端到端演练

数据设置

对于本例，我们将使用 M4 每小时数据集的一个子集。您可以在这里找到包含完整数据集的 Notebook。

import random
import tempfile
from pathlib import Path

import pandas as pd
from datasetsforecast.m4 import M4
from utilsforecast.plotting import plot_series

await M4.async_download('data', group='Hourly')
df, *_ = M4.load('data', 'Hourly')
uids = df['unique_id'].unique()
random.seed(0)
sample_uids = random.choices(uids, k=4)
df = df[df['unique_id'].isin(sample_uids)].reset_index(drop=True)
df['ds'] = df['ds'].astype('int64')
df

	unique_id	ds	y
0	H196	1	11.8
1	H196	2	11.4
2	H196	3	11.1
3	H196	4	10.8
4	H196	5	10.6
…	…	…	…
4027	H413	1004	99.0
4028	H413	1005	88.0
4029	H413	1006	47.0
4030	H413	1007	41.0
4031	H413	1008	34.0

EDA

我们将查看我们的序列，以便为变换和特征提取思路。

fig = plot_series(df, max_insample_length=24 * 14)
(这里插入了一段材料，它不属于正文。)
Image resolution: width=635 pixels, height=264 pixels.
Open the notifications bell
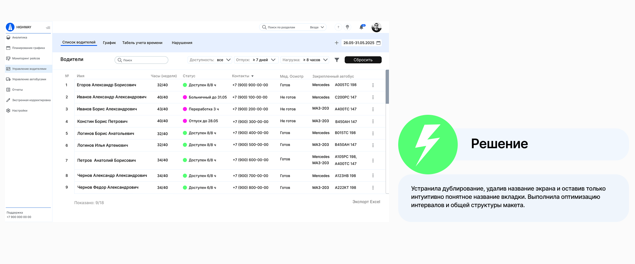(361, 27)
我们可以使用 MLForecast.preprocess 方法来探索不同的变换。看起来这些序列在一天的小时上具有很强的季节性，因此我们可以从前一天同一小时的值中减去当前值来消除它。这可以通过 mlforecast.target_transforms.Differences 变换器来完成，我们将其通过 target_transforms 传递。

from mlforecast import MLForecast
from mlforecast.target_transforms import Differences

fcst = MLForecast(
    models=[],  # we're not interested in modeling yet
    freq=1,  # our series have integer timestamps, so we'll just add 1 in every timestep
    target_transforms=[Differences([24])],
)
prep = fcst.preprocess(df)
prep

	unique_id	ds	y
24	H196	25	0.3
25	H196	26	0.3
26	H196	27	0.1
27	H196	28	0.2
28	H196	29	0.2
…	…	…	…
4027	H413	1004	39.0
4028	H413	1005	55.0
4029	H413	1006	14.0
4030	H413	1007	3.0
4031	H413	1008	4.0

这已经从每个值中减去了滞后 24，现在我们可以看看我们的序列是什么样子了。

fig = plot_series(prep)

添加特征

滞后

看起来季节性已经消除，现在我们可以尝试添加一些滞后特征了。

fcst = MLForecast(
    models=[],
    freq=1,
    lags=[1, 24],
    target_transforms=[Differences([24])],    
)
prep = fcst.preprocess(df)
prep

	unique_id	ds	y	lag1	lag24
48	H196	49	0.1	0.1	0.3
49	H196	50	0.1	0.1	0.3
50	H196	51	0.2	0.1	0.1
51	H196	52	0.1	0.2	0.2
52	H196	53	0.1	0.1	0.2
…	…	…	…	…	…
4027	H413	1004	39.0	29.0	1.0
4028	H413	1005	55.0	39.0	-25.0
4029	H413	1006	14.0	55.0	-20.0
4030	H413	1007	3.0	14.0	0.0
4031	H413	1008	4.0	3.0	-16.0

prep.drop(columns=['unique_id', 'ds']).corr()['y']

y        1.000000
lag1     0.622531
lag24   -0.234268
Name: y, dtype: float64

滞后变换

滞后变换定义为一个字典，其中键是滞后，值是我们想要应用于该滞后的变换。滞后变换可以是来自 mlforecast.lag_transforms 模块的对象，也可以是 numba JIT 编译的函数（这样计算特征就不会成为瓶颈，并且我们可以在使用多线程时绕过 GIL），我们在 window-ops 包中实现了一些，但您也可以自己实现。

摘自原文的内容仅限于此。